> _Tasks to perform_
1. From the SLAB changes thread, extract the stretch from "The power of" through "is 8 bytes.".
2. List every distinct cache number that appears in the SLAB changes thread, whether it is written as an array index or in words.

> _Document extract_
════
Subject: Re: [GIT PULL] SLAB changes for v3.10

> The 1.4.0 verion in ubuntu 13.04 s not good enough?

qemu 1.4.0 reproduces the bug here on arm. And Chris Mason;s patch fixes
it.

Subject: Re: [GIT PULL] SLAB changes for v3.10

On Wed, 8 May 2013, Chris Mason wrote:

> This patch fixes things for me, but to maintain the rules from
> Christoph's patch, kmalloc_caches[2] should have been created whenever
> kmalloc_caches[7] was done.

Not necessary. The early slab bootstrap must create some slab caches of
specific sizes, it will only use those during very early bootstrap.

The later creation of the array must skip those.

You correctly moved the checks out of the if (!kmalloc_cacheS())
condition so that the caches are created properly.

Acked-by: Christoph Lameter <[email protected]>

2013-05-08 18:48:21

by Chris Mason

[permalink] [raw]
Subject: Re: [GIT PULL] SLAB changes for v3.10

Quoting Christoph Lameter (2013-05-08 14:25:49)
> On Wed, 8 May 2013, Chris Mason wrote:
>
> > This patch fixes things for me, but to maintain the rules from
> > Christoph's patch, kmalloc_caches[2] should have been created whenever
> > kmalloc_caches[7] was done.
>
> Not necessary. The early slab bootstrap must create some slab caches of
> specific sizes, it will only use those during very early bootstrap.
>
> The later creation of the array must skip those.
>
> You correctly moved the checks out of the if (!kmalloc_cacheS())
> condition so that the caches are created properly.

But if the ordering is required at all, why is it ok to create cache 2
after cache 6 instead of after cache 7?

IOW if we can safely do cache 2 after cache 6, why can't we just do both
cache 1 and cache 2 after the loop?

-chris

Subject: Re: [GIT PULL] SLAB changes for v3.10

On Wed, 8 May 2013, Chris Mason wrote:

> > You correctly moved the checks out of the if (!kmalloc_cacheS())
> > condition so that the caches are created properly.
>
> But if the ordering is required at all, why is it ok to create cache 2
> after cache 6 instead of after cache 7?

The power of two caches are 2^x beginning with KMALLOC_MIN_SHIFT. The non
power of two caches were folded into number 1 + 2 since they do not fit
into the scheme and they are special cased throughout. This works since
the minimal slab cache size is 8 bytes.

> IOW if we can safely do cache 2 after cache 6, why can't we just do both
> cache 1 and cache 2 after the loop?
════
> _Record extracts_
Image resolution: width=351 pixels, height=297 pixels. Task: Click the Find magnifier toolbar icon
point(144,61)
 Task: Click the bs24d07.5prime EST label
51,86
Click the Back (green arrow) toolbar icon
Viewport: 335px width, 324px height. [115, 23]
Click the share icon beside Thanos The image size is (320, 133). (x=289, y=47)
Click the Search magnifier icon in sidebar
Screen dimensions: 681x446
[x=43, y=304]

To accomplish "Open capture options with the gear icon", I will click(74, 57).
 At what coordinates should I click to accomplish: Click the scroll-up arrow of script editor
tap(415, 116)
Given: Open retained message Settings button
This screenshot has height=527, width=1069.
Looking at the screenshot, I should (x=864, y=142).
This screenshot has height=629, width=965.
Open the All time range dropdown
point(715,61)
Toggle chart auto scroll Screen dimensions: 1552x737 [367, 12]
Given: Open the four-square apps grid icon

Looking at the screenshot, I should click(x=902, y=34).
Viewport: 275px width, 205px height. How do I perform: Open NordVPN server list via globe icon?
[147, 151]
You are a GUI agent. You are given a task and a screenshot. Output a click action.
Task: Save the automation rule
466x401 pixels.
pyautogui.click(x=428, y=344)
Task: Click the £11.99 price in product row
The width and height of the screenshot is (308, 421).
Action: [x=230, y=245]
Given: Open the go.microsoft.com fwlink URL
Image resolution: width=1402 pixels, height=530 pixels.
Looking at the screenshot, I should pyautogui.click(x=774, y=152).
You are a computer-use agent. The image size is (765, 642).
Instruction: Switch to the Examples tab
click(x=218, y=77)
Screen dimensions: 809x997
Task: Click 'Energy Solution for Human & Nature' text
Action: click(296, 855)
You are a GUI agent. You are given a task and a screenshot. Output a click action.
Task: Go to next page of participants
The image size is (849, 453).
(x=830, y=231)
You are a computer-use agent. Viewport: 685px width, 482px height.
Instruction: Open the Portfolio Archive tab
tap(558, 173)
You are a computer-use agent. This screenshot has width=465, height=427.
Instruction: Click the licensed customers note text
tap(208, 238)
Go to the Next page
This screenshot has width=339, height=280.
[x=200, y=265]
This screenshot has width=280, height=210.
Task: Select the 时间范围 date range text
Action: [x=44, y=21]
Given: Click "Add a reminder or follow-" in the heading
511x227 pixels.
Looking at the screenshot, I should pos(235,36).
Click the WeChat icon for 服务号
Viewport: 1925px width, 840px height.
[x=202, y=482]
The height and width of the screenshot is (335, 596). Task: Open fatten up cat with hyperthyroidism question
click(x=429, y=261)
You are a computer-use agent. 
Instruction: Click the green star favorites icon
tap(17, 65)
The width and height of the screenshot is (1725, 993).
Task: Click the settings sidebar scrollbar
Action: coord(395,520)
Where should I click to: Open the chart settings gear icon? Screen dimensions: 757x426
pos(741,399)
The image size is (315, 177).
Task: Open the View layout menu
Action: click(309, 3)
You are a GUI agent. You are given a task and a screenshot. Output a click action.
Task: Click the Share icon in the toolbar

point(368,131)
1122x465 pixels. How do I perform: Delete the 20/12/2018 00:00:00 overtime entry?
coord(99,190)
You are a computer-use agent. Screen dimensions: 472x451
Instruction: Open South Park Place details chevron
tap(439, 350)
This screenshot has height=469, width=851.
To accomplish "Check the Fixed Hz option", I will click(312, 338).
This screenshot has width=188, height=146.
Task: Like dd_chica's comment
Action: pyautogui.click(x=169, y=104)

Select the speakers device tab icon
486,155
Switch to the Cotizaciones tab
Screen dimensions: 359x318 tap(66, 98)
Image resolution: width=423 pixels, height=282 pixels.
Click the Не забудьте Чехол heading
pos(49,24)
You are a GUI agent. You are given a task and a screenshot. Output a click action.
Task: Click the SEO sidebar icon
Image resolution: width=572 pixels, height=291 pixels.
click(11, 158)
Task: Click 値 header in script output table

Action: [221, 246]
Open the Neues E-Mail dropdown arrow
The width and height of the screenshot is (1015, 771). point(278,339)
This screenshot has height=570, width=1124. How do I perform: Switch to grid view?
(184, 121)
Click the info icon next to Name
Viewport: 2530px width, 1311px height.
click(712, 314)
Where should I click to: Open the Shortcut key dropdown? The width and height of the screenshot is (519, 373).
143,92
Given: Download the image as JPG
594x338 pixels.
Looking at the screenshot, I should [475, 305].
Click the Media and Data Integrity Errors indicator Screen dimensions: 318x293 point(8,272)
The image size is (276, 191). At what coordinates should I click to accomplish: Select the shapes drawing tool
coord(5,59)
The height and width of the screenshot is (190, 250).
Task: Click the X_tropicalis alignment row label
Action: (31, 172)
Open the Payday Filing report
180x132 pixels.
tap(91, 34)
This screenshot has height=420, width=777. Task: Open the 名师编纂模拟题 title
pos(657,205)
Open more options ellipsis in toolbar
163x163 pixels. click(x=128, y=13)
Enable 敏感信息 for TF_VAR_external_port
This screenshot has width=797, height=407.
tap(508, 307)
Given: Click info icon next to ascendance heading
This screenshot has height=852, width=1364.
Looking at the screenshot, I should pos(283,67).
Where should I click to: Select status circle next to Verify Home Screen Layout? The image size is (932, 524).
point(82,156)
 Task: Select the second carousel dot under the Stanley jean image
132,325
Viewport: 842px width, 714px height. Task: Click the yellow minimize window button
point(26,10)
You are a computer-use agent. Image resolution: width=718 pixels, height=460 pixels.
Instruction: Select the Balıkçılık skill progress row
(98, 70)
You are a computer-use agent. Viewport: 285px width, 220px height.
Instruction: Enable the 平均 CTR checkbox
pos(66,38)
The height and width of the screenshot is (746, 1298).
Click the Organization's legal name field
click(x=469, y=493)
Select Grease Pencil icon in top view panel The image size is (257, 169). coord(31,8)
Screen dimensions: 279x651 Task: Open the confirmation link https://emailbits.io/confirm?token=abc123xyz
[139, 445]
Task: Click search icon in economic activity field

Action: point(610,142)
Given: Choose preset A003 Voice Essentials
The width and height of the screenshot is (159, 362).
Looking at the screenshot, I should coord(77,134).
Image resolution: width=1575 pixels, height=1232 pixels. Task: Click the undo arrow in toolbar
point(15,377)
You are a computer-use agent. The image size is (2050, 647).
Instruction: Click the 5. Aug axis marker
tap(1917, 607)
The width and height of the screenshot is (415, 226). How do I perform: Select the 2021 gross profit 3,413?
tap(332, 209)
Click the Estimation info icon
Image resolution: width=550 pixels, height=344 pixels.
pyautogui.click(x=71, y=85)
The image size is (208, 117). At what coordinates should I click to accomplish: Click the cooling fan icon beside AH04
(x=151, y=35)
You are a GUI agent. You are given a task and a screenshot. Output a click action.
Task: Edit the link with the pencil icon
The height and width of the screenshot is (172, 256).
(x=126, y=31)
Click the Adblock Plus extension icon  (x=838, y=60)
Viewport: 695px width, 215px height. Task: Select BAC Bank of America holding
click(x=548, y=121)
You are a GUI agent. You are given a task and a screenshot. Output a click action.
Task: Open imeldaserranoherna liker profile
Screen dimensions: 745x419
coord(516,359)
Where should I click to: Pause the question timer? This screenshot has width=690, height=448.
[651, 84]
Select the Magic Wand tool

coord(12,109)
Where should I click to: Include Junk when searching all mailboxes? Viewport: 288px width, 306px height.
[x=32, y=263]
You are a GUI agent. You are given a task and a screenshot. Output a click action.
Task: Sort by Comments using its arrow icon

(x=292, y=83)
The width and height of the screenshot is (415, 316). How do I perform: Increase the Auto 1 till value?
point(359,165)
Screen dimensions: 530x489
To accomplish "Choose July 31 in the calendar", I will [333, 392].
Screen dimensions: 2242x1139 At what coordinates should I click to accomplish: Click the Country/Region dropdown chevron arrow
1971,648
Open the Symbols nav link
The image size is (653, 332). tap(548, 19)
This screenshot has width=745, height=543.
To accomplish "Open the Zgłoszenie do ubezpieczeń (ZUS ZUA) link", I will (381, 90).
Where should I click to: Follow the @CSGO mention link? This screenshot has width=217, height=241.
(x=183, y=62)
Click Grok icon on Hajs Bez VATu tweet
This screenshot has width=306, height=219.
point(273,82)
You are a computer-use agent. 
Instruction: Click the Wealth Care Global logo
════
> _Task-by-task answers_
1.
The power of two caches are 2^x beginning with KMALLOC_MIN_SHIFT. The non
power of two caches were folded into number 1 + 2 since they do not fit
into the scheme and they are special cased throughout. This works since
the minimal slab cache size is 8 bytes.

2. 1, 2, 6, 7